+++ SOURCE RECORDS

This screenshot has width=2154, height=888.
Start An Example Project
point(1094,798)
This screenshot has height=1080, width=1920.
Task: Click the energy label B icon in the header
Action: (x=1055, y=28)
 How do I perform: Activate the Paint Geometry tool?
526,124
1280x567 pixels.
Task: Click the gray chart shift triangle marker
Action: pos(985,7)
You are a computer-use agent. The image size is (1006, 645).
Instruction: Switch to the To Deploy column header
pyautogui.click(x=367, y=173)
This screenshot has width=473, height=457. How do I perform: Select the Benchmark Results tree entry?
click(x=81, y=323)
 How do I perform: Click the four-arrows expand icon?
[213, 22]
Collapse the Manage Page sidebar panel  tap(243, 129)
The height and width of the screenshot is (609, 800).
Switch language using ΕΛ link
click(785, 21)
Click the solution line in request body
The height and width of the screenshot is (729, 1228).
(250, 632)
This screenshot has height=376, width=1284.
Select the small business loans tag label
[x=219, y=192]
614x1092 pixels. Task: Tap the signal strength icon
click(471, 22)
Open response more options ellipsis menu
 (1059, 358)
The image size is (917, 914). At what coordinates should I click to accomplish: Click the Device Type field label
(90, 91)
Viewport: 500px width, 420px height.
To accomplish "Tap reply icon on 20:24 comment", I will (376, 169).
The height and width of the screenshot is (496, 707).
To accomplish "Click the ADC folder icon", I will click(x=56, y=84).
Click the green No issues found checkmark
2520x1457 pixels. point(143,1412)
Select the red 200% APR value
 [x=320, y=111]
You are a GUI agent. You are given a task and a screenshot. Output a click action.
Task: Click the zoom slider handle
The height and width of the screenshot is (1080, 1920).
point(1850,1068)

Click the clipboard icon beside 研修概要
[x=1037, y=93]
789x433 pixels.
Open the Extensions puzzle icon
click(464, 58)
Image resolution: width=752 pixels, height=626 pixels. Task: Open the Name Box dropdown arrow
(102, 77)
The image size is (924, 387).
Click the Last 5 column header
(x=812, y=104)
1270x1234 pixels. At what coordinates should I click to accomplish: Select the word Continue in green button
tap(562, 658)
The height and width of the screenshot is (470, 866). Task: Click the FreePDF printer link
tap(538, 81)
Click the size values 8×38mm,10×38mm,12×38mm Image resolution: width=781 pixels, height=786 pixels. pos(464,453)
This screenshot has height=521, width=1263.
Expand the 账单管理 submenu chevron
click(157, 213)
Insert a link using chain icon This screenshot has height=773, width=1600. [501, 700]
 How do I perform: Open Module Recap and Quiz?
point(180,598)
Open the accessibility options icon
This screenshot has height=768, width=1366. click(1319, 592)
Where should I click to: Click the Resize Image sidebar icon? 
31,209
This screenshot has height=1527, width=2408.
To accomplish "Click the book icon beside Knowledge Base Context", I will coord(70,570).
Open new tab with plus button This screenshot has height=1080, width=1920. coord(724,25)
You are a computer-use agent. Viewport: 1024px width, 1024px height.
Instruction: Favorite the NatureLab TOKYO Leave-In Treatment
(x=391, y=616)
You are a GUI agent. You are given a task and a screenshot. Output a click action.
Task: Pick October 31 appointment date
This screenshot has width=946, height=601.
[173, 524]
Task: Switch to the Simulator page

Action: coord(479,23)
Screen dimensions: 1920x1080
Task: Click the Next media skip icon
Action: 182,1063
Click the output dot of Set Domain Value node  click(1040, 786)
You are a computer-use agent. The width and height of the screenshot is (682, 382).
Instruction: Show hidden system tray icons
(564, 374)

++++++

▶ THE EXERCISE
How many lines in the collected data contain the word "button"? Give only the number.

▶ FINISHED EXERCISE
2